(Saved entries)
◇ ◇ ◇ ◇ ◇ ◇ ◇

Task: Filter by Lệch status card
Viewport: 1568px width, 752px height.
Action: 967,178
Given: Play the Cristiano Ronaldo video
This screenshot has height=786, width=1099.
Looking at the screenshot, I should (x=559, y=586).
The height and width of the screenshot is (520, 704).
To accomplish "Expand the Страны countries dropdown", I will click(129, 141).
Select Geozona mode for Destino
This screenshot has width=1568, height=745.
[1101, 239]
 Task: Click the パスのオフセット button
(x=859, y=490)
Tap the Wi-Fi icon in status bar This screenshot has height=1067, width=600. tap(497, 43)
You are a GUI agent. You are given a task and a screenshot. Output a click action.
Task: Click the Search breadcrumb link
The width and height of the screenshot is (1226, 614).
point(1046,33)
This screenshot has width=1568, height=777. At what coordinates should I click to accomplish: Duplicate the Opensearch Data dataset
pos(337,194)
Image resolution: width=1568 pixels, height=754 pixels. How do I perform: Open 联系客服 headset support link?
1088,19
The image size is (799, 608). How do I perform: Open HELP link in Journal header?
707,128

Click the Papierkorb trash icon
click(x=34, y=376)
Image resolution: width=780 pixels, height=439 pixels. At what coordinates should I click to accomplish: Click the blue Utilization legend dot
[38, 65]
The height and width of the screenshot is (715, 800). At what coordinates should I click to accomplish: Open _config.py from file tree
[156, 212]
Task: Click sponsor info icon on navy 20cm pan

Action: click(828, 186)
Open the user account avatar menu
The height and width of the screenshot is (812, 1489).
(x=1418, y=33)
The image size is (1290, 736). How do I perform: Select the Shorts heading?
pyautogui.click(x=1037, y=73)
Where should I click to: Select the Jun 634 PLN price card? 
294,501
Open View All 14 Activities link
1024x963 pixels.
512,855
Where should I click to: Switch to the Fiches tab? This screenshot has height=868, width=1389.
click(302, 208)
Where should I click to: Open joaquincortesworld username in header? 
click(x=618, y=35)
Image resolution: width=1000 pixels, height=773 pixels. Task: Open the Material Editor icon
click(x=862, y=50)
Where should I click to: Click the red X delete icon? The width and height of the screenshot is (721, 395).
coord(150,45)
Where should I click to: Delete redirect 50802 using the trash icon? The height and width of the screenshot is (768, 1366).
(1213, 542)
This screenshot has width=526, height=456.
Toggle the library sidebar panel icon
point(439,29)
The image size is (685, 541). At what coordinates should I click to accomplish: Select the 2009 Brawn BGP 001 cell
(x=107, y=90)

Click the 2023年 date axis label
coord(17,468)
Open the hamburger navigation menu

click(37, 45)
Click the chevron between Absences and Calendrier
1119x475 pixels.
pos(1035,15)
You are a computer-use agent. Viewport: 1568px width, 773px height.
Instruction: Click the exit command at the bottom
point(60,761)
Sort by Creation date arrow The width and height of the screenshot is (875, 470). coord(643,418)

◇ ◇ ◇ ◇ ◇ ◇ ◇

WHAT YOU SHOULD DO:
Take the lines above from the one containing "Toggle the library sidebar panel icon" down to the one containing "Click the chevron", and transcribe them exactly, both ends included.

RESULT OF THE EXERCISE:
Toggle the library sidebar panel icon
point(439,29)
The image size is (685, 541). At what coordinates should I click to accomplish: Select the 2009 Brawn BGP 001 cell
(x=107, y=90)

Click the 2023年 date axis label
coord(17,468)
Open the hamburger navigation menu

click(37, 45)
Click the chevron between Absences and Calendrier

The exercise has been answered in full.